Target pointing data
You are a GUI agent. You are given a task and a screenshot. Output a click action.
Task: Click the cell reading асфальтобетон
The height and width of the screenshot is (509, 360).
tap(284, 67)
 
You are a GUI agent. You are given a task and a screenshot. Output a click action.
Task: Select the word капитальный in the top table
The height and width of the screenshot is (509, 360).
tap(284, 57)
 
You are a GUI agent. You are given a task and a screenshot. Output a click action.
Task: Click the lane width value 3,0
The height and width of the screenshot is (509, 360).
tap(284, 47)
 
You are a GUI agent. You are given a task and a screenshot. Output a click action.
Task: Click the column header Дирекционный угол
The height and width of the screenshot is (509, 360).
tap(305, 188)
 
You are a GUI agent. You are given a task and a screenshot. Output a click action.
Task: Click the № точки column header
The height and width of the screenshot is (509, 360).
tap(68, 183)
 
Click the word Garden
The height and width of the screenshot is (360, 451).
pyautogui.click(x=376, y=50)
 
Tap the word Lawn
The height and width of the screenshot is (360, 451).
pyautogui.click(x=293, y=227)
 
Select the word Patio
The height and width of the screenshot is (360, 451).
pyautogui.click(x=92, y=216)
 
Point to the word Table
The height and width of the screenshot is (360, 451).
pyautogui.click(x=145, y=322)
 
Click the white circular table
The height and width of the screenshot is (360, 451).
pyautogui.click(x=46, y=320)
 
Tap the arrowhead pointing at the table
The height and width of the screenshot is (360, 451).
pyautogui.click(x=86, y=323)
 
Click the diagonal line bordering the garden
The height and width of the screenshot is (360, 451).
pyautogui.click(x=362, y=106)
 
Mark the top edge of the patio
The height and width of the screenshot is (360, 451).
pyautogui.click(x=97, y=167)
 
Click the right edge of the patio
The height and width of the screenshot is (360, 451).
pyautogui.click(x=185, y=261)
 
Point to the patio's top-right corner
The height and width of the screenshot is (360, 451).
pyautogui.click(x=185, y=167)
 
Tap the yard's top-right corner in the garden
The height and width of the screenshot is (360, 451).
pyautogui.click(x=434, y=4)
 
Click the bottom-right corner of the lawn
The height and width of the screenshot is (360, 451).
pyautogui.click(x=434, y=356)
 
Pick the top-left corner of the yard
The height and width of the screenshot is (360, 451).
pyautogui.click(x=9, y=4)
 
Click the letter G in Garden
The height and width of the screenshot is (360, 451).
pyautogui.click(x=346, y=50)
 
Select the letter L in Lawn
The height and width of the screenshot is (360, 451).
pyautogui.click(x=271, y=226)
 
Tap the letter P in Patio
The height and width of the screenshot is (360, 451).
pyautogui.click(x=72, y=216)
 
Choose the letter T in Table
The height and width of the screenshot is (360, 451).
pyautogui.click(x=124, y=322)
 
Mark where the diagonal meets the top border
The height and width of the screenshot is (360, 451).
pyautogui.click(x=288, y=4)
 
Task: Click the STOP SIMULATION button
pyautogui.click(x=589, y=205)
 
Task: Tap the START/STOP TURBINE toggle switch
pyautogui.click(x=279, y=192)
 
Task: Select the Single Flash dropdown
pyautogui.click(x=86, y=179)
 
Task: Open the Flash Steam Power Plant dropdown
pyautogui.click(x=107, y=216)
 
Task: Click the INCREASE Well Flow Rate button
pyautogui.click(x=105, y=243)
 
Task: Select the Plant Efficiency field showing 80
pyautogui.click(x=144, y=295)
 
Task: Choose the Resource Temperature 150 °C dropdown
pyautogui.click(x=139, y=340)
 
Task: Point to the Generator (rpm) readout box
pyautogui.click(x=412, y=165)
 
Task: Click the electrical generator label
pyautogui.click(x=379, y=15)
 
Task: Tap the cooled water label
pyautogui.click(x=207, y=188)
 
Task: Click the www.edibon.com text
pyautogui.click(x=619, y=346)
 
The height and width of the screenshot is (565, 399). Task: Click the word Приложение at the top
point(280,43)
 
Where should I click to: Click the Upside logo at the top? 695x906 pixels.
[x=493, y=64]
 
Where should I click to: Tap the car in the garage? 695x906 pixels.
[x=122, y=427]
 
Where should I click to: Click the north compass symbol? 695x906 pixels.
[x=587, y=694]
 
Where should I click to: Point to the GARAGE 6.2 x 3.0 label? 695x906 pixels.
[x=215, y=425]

■ TO BE DONE ■
Rewrite the rows above as a numbered list, omitting the blank lines.

■ OUTPUT BELOW ■
1. You are a GUI agent. You are given a task and a screenshot. Output a click action.
2. Task: Click the cell reading асфальтобетон
3. The height and width of the screenshot is (509, 360).
4. tap(284, 67)
5. You are a GUI agent. You are given a task and a screenshot. Output a click action.
6. Task: Select the word капитальный in the top table
7. The height and width of the screenshot is (509, 360).
8. tap(284, 57)
9. You are a GUI agent. You are given a task and a screenshot. Output a click action.
10. Task: Click the lane width value 3,0
11. The height and width of the screenshot is (509, 360).
12. tap(284, 47)
13. You are a GUI agent. You are given a task and a screenshot. Output a click action.
14. Task: Click the column header Дирекционный угол
15. The height and width of the screenshot is (509, 360).
16. tap(305, 188)
17. You are a GUI agent. You are given a task and a screenshot. Output a click action.
18. Task: Click the № точки column header
19. The height and width of the screenshot is (509, 360).
20. tap(68, 183)
21. Click the word Garden
22. The height and width of the screenshot is (360, 451).
23. pyautogui.click(x=376, y=50)
24. Tap the word Lawn
25. The height and width of the screenshot is (360, 451).
26. pyautogui.click(x=293, y=227)
27. Select the word Patio
28. The height and width of the screenshot is (360, 451).
29. pyautogui.click(x=92, y=216)
30. Point to the word Table
31. The height and width of the screenshot is (360, 451).
32. pyautogui.click(x=145, y=322)
33. Click the white circular table
34. The height and width of the screenshot is (360, 451).
35. pyautogui.click(x=46, y=320)
36. Tap the arrowhead pointing at the table
37. The height and width of the screenshot is (360, 451).
38. pyautogui.click(x=86, y=323)
39. Click the diagonal line bordering the garden
40. The height and width of the screenshot is (360, 451).
41. pyautogui.click(x=362, y=106)
42. Mark the top edge of the patio
43. The height and width of the screenshot is (360, 451).
44. pyautogui.click(x=97, y=167)
45. Click the right edge of the patio
46. The height and width of the screenshot is (360, 451).
47. pyautogui.click(x=185, y=261)
48. Point to the patio's top-right corner
49. The height and width of the screenshot is (360, 451).
50. pyautogui.click(x=185, y=167)
51. Tap the yard's top-right corner in the garden
52. The height and width of the screenshot is (360, 451).
53. pyautogui.click(x=434, y=4)
54. Click the bottom-right corner of the lawn
55. The height and width of the screenshot is (360, 451).
56. pyautogui.click(x=434, y=356)
57. Pick the top-left corner of the yard
58. The height and width of the screenshot is (360, 451).
59. pyautogui.click(x=9, y=4)
60. Click the letter G in Garden
61. The height and width of the screenshot is (360, 451).
62. pyautogui.click(x=346, y=50)
63. Select the letter L in Lawn
64. The height and width of the screenshot is (360, 451).
65. pyautogui.click(x=271, y=226)
66. Tap the letter P in Patio
67. The height and width of the screenshot is (360, 451).
68. pyautogui.click(x=72, y=216)
69. Choose the letter T in Table
70. The height and width of the screenshot is (360, 451).
71. pyautogui.click(x=124, y=322)
72. Mark where the diagonal meets the top border
73. The height and width of the screenshot is (360, 451).
74. pyautogui.click(x=288, y=4)
75. Task: Click the STOP SIMULATION button
76. pyautogui.click(x=589, y=205)
77. Task: Tap the START/STOP TURBINE toggle switch
78. pyautogui.click(x=279, y=192)
79. Task: Select the Single Flash dropdown
80. pyautogui.click(x=86, y=179)
81. Task: Open the Flash Steam Power Plant dropdown
82. pyautogui.click(x=107, y=216)
83. Task: Click the INCREASE Well Flow Rate button
84. pyautogui.click(x=105, y=243)
85. Task: Select the Plant Efficiency field showing 80
86. pyautogui.click(x=144, y=295)
87. Task: Choose the Resource Temperature 150 °C dropdown
88. pyautogui.click(x=139, y=340)
89. Task: Point to the Generator (rpm) readout box
90. pyautogui.click(x=412, y=165)
91. Task: Click the electrical generator label
92. pyautogui.click(x=379, y=15)
93. Task: Tap the cooled water label
94. pyautogui.click(x=207, y=188)
95. Task: Click the www.edibon.com text
96. pyautogui.click(x=619, y=346)
97. The height and width of the screenshot is (565, 399). Task: Click the word Приложение at the top
98. point(280,43)
99. Where should I click to: Click the Upside logo at the top? 695x906 pixels.
100. [x=493, y=64]
101. Where should I click to: Tap the car in the garage? 695x906 pixels.
102. [x=122, y=427]
103. Where should I click to: Click the north compass symbol? 695x906 pixels.
104. [x=587, y=694]
105. Where should I click to: Point to the GARAGE 6.2 x 3.0 label? 695x906 pixels.
106. [x=215, y=425]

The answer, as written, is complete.